Neste artigo, analisa-se o processo de elaboração dos Planos Municipais de Educação de dois municípios paulistas na perspectiva teórico-metodológica da análise institucional e da abordagem do ciclo de políticas. Buscou-se compreender como os sujeitos direcionaram suas ações e conduziram os trabalhos de elaboração dos planos diante do desafio de atender às normas nacionais sem prejuízo das demandas locais. Constatou-se que, em ambos os municípios, os sujeitos seguiram as normas oficiais da esfera Federal, conferindo legitimidade ao processo e, ao mesmo tempo, adotaram estratégias arbitrárias de adequação do texto político ao contexto de seus referidos sistemas. Concluiu-se que o poder instituído pode atuar no sentido de motivar práticas voltadas a novos modos de se fazer política assim como fortalecer o uso de estratégias que reforçam o centralismo histórico no campo da política educacional.

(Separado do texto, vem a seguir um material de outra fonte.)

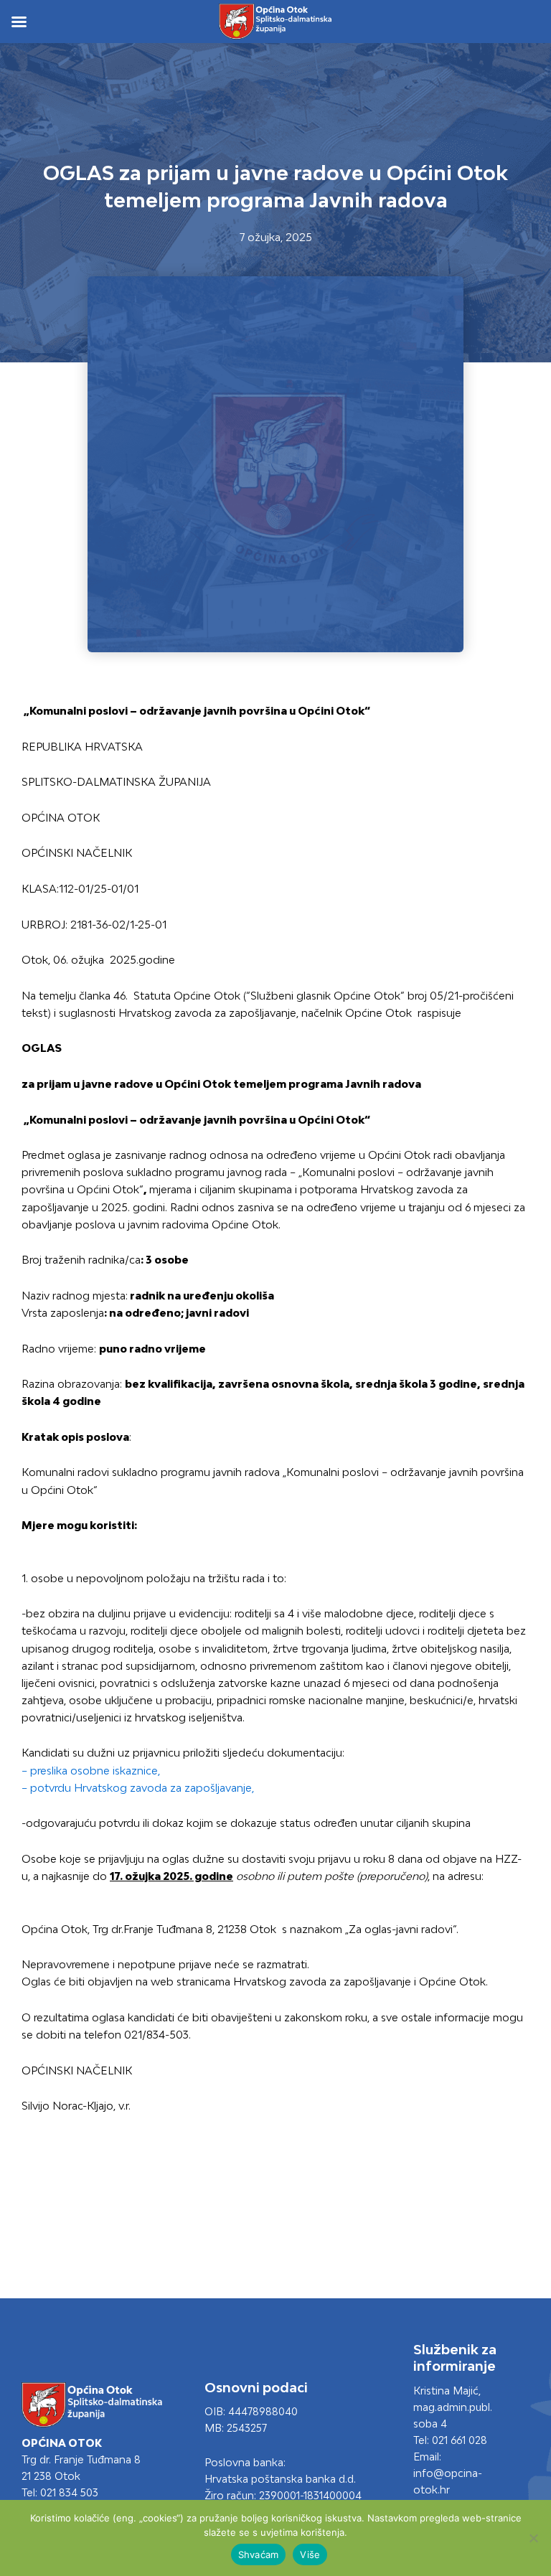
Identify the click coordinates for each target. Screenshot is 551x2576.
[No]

Palavras-chave: Planos Municipais de Educação; Análise Institucional; Abordagem do ciclo de políticas

Abstract:

In this paper, the process of elaborating the Municipal Education Plans of two municipalities of São Paulo, Brazil, is analyzed based on the theoretical-methodological perspective of the institutional analysis and the policy cycle approach. It was sought to understand how the subjects directed their actions and carried out the work of elaborating the plans faced with the challenge of meeting national standards without harming local demands. It was verified that, in both municipalities, the subjects followed the official norms of the Federal sphere, giving legitimacy to the process, and, at the same time, they adopted arbitrary strategies of adequacy of the policy text to the context of its systems. It was concluded that the instituted power can act to motivate practices aimed at new ways of doing policies as well as strengthening the use of strategies that reinforce historical centralism in the field of education policy.

Keywords: Municipal Education Plans; Institutional Analysis; Policy cycle approach

Resumen:

En este artículo, se analiza el proceso de elaboración de los Planes Municipales de Educación de dos municipios de São Paulo en la perspectiva teórico-metodológicas del análisis institucional y el abordaje del ciclo de políticas. Se buscó entender cómo los sujetos dirigieron sus acciones y llevaron a cabo los trabajos de elaboración de los planes frente al desafío de cumplir con las normas nacionales sin perjudicar las demandas locales. Se verificó que, en ambos municipios, los sujetos siguieron las normas oficiales de la esfera Federal, dando legitimidad al proceso, y, al mismo tiempo, adoptaron estrategias arbitrarias de adecuación del texto político al contexto de sus referidos sistemas. Se concluyó que el poder instituido puede actuar en el sentido de motivar prácticas dedicadas a nuevos modos de hacer política, así como fortalecer el uso de estrategias que refuerzan el centralismo histórico en el ámbito de la política educativa.

Palabras clave: Planes Municipales de Educación; Análisis Institucional; Abordaje del ciclo de las políticas

Introdução

O Plano Nacional de Educação (PNE), aprovado pela Lei Nº 10.172, de 9 de janeiro de 2001, determinou, em seu artigo 2º, a elaboração de planos decenais, com base no documento nacional, a todos os entes federados. Mantida essa exigência no plano atual (Lei Nº 13.005, de 25 de junho de 2014), delimitou-se, aos estados e aos municípios, o prazo de um ano, a partir da data de publicação da referida lei, para o cumprimento dessa determinação especificada no artigo 8º. Diante dessa disposição, o Conselho Nacional dos Secretários de Educação (CONSED) e a União dos Dirigentes Municipais de Educação (UNDIME), em parceria com o Ministério da Educação (MEC), formaram uma rede de assistência técnica para auxiliar os estados, o Distrito Federal e os municípios na elaboração dos planos subnacionais, claramente fundamentada em uma concepção sistêmica de gestão educacional, cujos interesses se articulam em torno de objetivos compartilhados.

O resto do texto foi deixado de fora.